AT LOCAL FARMERS MARKETS

Cooking demos:

4:30 – 8:30 p.m. Thursday, Nov. 17. Chef Carolynn Ladd of A Date with Figs demonstrates dishes using market produce. East Atlanta Village Farmers Market, Atlanta. http://www.farmeav.com/

9 a.m. Saturday, Nov. 19. Chef Ian Winslade of Murphy's. Morningside Farmers Market, Atlanta. www.morningsidemarket.com

10 a.m. Saturday, Nov. 19. Chef Jeffrey Wall of Kimball House. Peachtree Road Farmers Market, Atlanta. www.peachtreeroadfarmersmarket.com

FOR SALE

Just coming in to market: endive, escarole, fennel, frisee, Napa cabbage, roselle

Vegetables, fruit and nuts: apples, arugula, Asian greens, broccoli, broccoli raab, cabbage, carrots, chard, chestnuts, collards, cornmeal, cucumbers, eggplant, field peas, garlic, ginger, grits, herbs, Jerusalem artichokes, kale, leeks, lettuce, mushrooms, okra, http://canoeatl.com, pecans, peppers, persimmons, pole and snap beans, polenta, potatoes, pumpkins, radishes, summer squash, sweet potatoes, tomatoes, turmeric, turnips, winter squash

— From local reports

Hilary White’s Roasted Broccoli Pasta

Consider this as an alternative for your Thanksgiving dinner table. It’s the creation of chef Hilary White of The Hil at Serenbe.

1 head broccoli, separated into small florets and stem trimmed and cut into bite-size pieces (about 1 pound)

1 lemon, sliced thin, seeds removed

2 tablespoons canola oil

Salt and pepper

1/2 pound uncooked rotini pasta

2 tablespoons extra virgin olive oil

2 tablespoons sliced or chopped almonds

2 cloves garlic, minced

Zest of 1/2 lemon

1/4 teaspoon dried red pepper flakes

1/2 cup fresh ricotta

Preheat oven to 500 degrees.

In a mixing bowl, combine broccoli florets, stem pieces and sliced lemon and toss with canola oil. Season with salt and pepper and arrange in an even layer on a rimmed baking sheet. Roast until dark golden. Remove from oven and set aside.

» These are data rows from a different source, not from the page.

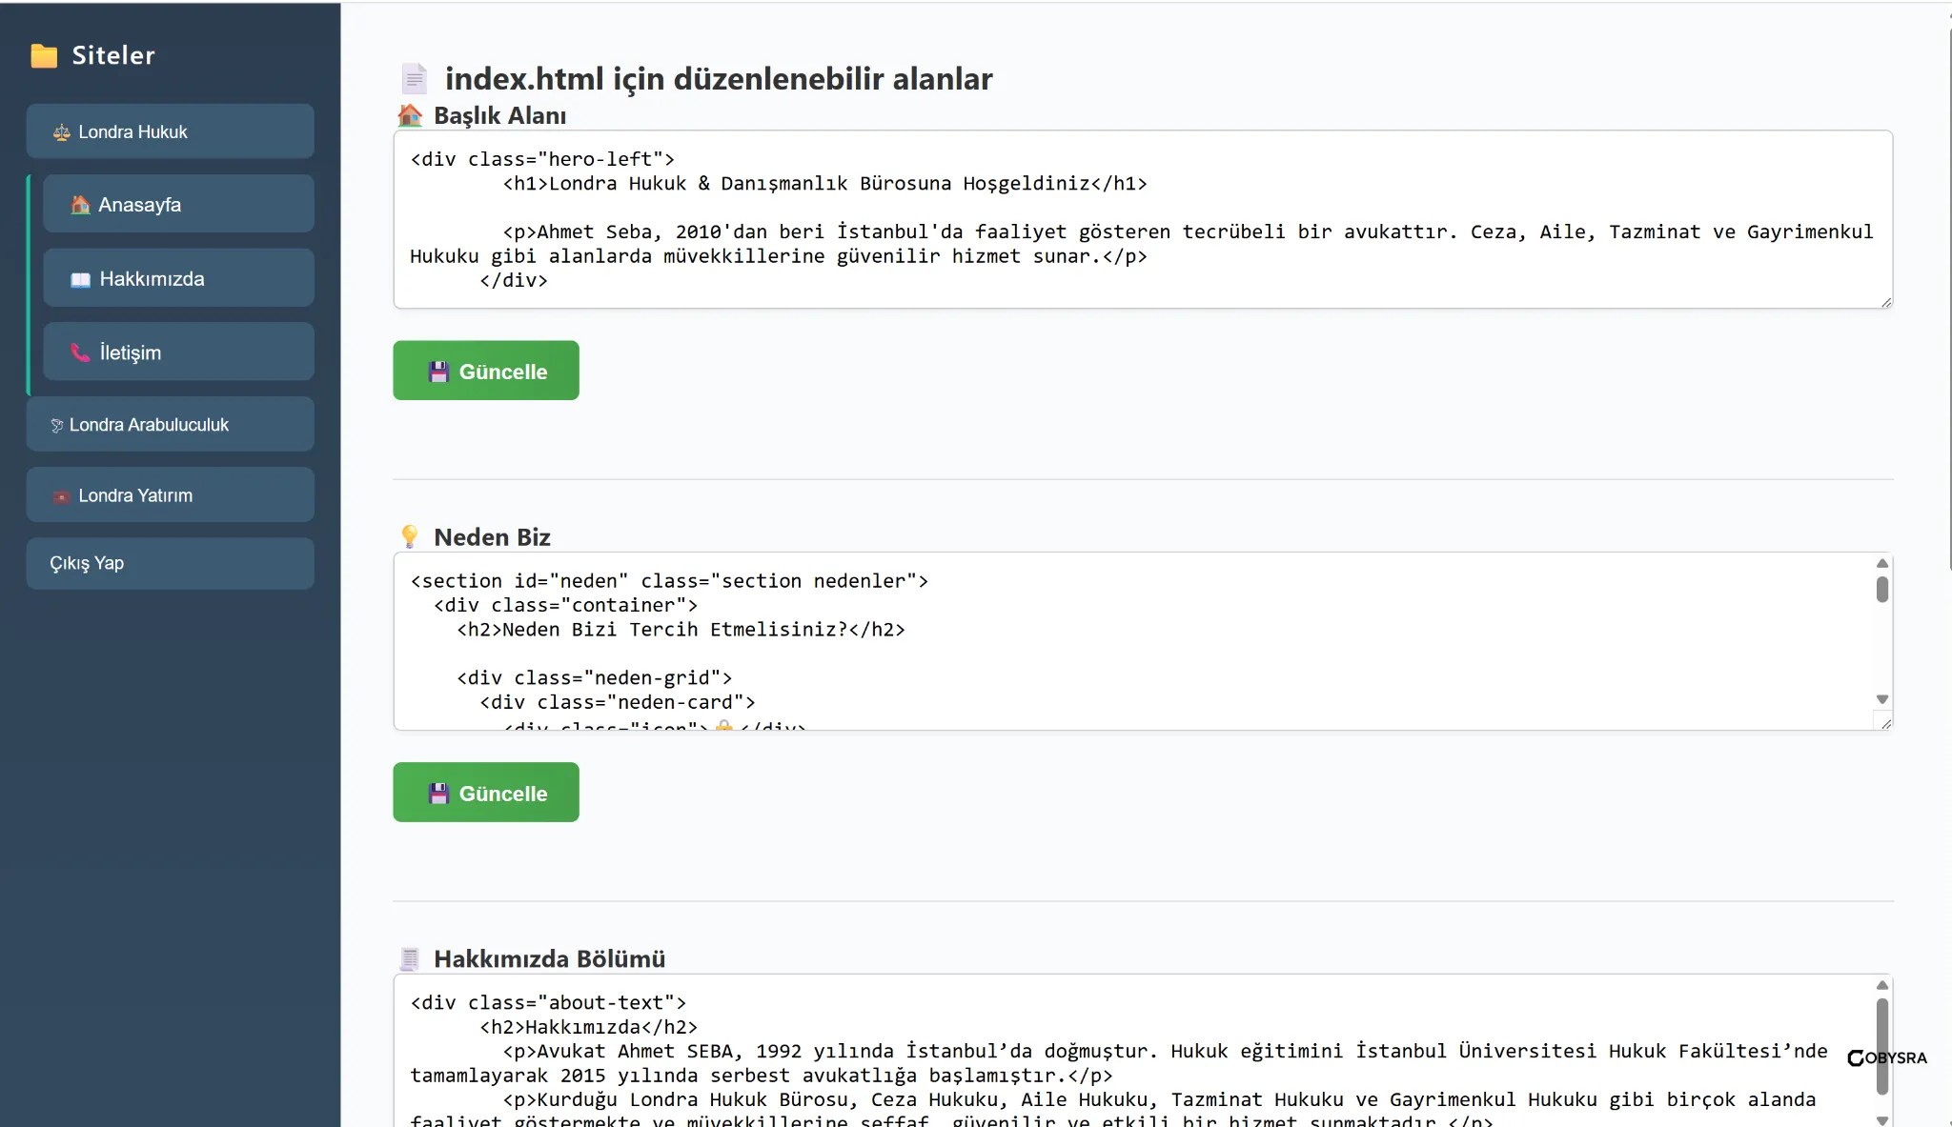This screenshot has width=1952, height=1127.
Task: Click Neden Biz textarea scroll-down arrow
Action: click(x=1881, y=699)
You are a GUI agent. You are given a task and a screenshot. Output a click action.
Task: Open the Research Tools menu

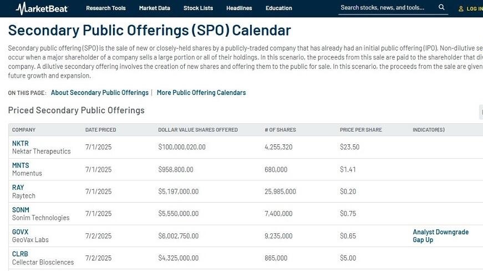click(105, 8)
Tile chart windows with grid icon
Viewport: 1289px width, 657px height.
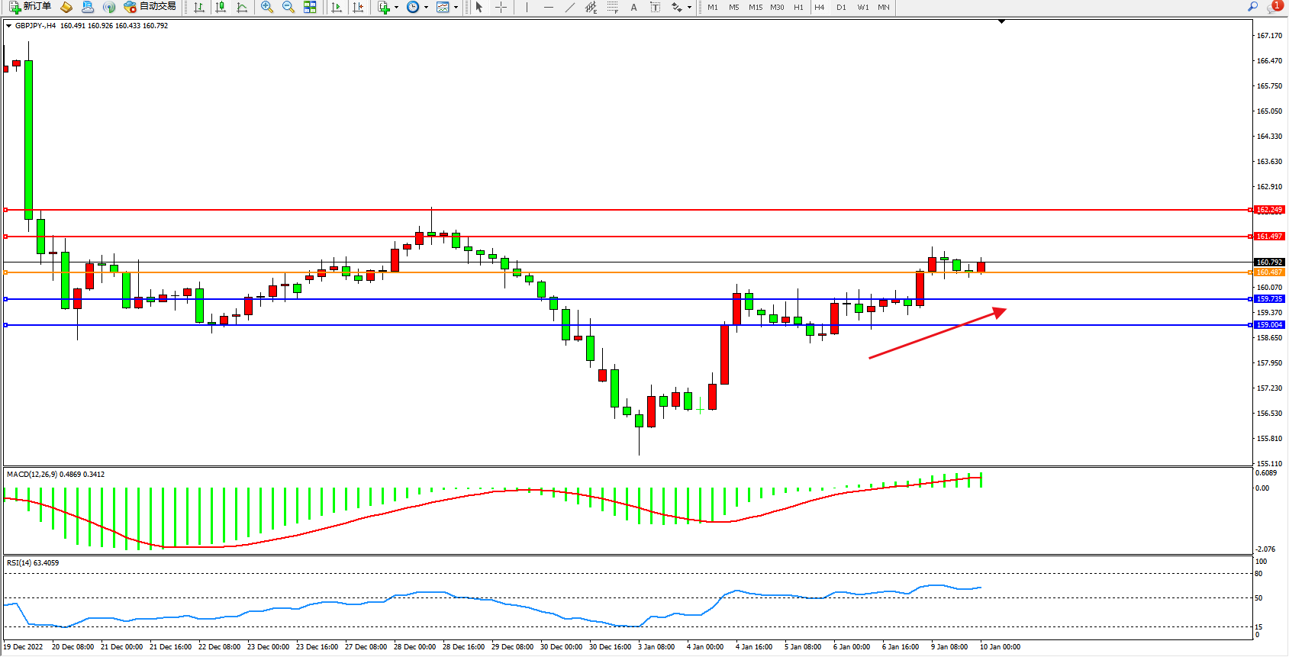click(310, 7)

Cook pasta according to package directions. Drain, reserving 1/2 cup cooking liquid. Put pasta in a large bowl and cover to keep warm.

Make sauce: In a large skillet, warm olive oil. Add almonds, garlic, lemon zest and red pepper flakes. Heat gently, then add reserved pasta cooking liquid. Uncover pasta and pour sauce over it. Add roasted broccoli and lemon slices and toss. Season with salt if necessary. Garnish each serving with ricotta. Serve warm. Makes: 8 cups

Per 1/2-cup serving: 109 calories (percent of calories from fat, 42), 4 grams protein, 13 grams carbohydrates, 1 gram fiber, 5 grams fat (1 gram saturated), 4 milligrams cholesterol, 12 milligrams sodium.